Правда, поездка давалась не легко: от дома до остановки шел с тросточкой чуть ли не полчаса, потом — в центр города автобусом, да еще с пересадкой на трамвай, затем через площадь Торгового комплекса на улицу Литвинова в заветный магазин. Дорога каждый раз отнимала много сил, но вознаграждение было поистине бесценным.
— Вижу, почти целая полка добавилась! — Сергей взял толстую книгу и с чувством прочитал: — «Сибирь, союзники и Колчак. Поворотный момент русской истории 1918–1920 гг. Впечатления и мысли члена Омского Правительства». Гинс. Ну и фамилия. Ого, а тут у тебя сплошная гражданская война пошла. И не лень на нее деньги тратить?!
— Не такие уж и большие деньги, с пенсии десяток книг покупаю да еще меняю. Старые книги дают почитать, сошелся тут с одним старичком — у него масса изданий двадцатых годов. А насчет Гражданской скажу одно — у меня будто пелена с глаз упала. Так и хочется крикнуть: а король-то голый! Как нам врали и в книгах и в кино, «Чапаева» только вспомнить. Помнишь, там еще психическую атаку показывали…
— Ой, права была Ленка! Горе без ума!
— От ума! — поморщившись, поправил он шурина. — Ты сам-то что читал в последний раз? В туалете и то, наверное, не газетой, а пальцем подтираешься?!
— Га-а-а! — довольно заржал Сергей. — А вот и нет! У Пашки брал, этот, как его, книжка про бывшего десантника. Приехал он с войны, ну, совсем как ты, а там полный беспредел! Ну, он еще потом братков завалил, когда они его другана на бабки вломили и бабу его на общак пустили! Ничего так, книжка стоящая!
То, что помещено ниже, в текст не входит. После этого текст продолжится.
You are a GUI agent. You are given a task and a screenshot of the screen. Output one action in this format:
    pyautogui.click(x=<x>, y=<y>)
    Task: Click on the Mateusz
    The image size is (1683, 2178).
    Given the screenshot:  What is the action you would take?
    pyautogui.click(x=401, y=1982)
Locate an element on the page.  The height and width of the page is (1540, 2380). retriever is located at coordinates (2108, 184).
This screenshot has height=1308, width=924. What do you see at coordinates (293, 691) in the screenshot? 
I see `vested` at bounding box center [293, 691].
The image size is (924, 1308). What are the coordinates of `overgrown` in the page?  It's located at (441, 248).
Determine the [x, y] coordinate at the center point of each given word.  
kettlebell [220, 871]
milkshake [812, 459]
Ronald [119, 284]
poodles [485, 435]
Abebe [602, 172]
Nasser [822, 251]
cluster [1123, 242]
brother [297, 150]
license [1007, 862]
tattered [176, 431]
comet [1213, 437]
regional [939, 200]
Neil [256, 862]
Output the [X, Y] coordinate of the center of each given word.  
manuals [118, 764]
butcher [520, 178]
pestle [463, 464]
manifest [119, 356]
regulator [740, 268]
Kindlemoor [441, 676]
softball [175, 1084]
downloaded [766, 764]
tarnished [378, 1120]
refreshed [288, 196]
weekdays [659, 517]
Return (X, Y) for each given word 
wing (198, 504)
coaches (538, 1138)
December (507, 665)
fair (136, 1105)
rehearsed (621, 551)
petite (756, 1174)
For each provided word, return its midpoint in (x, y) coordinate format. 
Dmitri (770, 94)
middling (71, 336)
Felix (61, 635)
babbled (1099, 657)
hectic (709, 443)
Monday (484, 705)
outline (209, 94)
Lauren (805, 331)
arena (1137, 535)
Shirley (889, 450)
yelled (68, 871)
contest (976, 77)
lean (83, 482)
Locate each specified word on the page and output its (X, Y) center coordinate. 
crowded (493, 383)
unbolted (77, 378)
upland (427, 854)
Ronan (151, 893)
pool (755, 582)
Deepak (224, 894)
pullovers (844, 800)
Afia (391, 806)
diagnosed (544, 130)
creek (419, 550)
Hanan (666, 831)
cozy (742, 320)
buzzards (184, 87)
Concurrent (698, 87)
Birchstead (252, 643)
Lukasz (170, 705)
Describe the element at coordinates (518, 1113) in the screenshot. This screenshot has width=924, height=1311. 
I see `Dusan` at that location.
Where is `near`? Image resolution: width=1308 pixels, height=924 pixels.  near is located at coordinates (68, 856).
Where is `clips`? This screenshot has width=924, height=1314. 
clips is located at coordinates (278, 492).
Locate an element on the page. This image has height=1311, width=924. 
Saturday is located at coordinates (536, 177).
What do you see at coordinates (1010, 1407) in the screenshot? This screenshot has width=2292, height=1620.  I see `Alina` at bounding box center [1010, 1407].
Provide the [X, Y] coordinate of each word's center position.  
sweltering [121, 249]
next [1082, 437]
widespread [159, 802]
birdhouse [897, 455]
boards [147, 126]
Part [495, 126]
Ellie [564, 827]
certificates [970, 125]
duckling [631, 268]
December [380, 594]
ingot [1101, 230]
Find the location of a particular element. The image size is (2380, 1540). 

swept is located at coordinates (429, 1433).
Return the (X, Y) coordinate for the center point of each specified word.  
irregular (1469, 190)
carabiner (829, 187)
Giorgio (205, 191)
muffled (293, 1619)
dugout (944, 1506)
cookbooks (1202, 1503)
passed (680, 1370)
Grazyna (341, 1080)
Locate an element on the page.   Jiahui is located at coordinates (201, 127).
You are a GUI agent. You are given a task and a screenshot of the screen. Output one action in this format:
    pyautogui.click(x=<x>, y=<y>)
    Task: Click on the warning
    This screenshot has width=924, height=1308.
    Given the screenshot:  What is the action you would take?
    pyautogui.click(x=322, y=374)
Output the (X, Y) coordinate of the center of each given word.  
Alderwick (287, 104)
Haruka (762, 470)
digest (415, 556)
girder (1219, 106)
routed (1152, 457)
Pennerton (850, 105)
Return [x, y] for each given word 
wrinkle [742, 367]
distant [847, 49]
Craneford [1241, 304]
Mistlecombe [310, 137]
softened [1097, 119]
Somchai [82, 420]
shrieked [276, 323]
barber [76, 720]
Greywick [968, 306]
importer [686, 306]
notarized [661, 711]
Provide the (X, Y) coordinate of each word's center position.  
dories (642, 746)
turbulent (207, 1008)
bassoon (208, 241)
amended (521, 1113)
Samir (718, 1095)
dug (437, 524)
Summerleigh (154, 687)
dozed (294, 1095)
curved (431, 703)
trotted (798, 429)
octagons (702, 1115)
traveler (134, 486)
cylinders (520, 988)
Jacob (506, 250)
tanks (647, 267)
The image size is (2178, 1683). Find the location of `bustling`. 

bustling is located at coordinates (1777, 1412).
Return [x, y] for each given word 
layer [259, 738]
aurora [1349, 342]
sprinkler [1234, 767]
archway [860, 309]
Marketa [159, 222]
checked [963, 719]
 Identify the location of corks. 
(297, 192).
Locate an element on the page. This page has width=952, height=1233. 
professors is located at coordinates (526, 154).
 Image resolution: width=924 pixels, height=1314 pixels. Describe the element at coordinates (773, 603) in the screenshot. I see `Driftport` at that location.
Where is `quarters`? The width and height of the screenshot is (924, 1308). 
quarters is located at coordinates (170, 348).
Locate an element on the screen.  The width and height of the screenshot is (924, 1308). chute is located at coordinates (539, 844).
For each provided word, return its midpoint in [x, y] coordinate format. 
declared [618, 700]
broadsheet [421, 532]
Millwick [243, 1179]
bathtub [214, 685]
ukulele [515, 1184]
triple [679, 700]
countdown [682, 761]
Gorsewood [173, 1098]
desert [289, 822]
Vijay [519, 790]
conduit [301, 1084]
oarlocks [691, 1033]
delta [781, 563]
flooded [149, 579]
— Дурак ты, Серега! Вот с этой книжкой и сходил бы в туалет, всем бы пользы больше было! — Константин уже давно оставил попытки заинтересовать непутевого родственника хоть как-нибудь тем, что вот уже несколько месяцев не выходило у него из головы — историей Гражданской войны, а главное, поиском вариантов другой ее развязки, спасительной для белого движения.
Это стало его своеобразной «идеей фикс». Он перечитывал потрепанные книги снова и снова, выискивал варианты иного развития событий, возможности изменить ход истории. Ставил себя на место Каппеля, Колчака, Семенова, ругал их от души за необдуманные, невзвешенные, а порой и просто дурацкие приказы. Но потом сам же оправдывал их действия то сложившейся ситуацией, то нехваткой сил и средств.
Из родной Сибири разум переносил его в другую часть России. Ермаков сутками напролет чертил схемы Перекопских укреплений, столь необходимых для спасения Крыма, но так и не возведенных в реальной истории.
Ругая бестолковость генералов сквозь стиснутые зубы, отставной офицер планировал этапы эвакуации Белой армии и богатейших складов продовольствия и снаряжения, поставленных союзниками в Архангельск, на Кольский полуостров, поближе к Мурманску и Кандалакше.
Как ребенок лепит куличи в песочнице, Константин с завидной терпеливостью играл в войну — переформировывал в мозгу белые полки и дивизии, перебрасывал с фронта на фронт части и технику…
Сколько раз он соскакивал среди ночи и, упершись лбом в холодное стекло, пытался разглядеть в туманном мареве парящей Ангары дымки чешских бронепоездов на вокзале! Проходящие в темноте редкие прохожие виделись ему пришельцами из смутного времени гражданской войны. То солдатиком в шинели с красным бантом на лацкане и «мосинкой» на плече; то гимназисткой, ежащейся от порывов студеного ветра и кутавшейся в коротенькую шубейку; то казачьим офицером в косматой папахе, мелькнувшим в свете тусклого фонаря желтым лампасом. И иной раз Ермаков чувствовал, что потихоньку сходит с ума!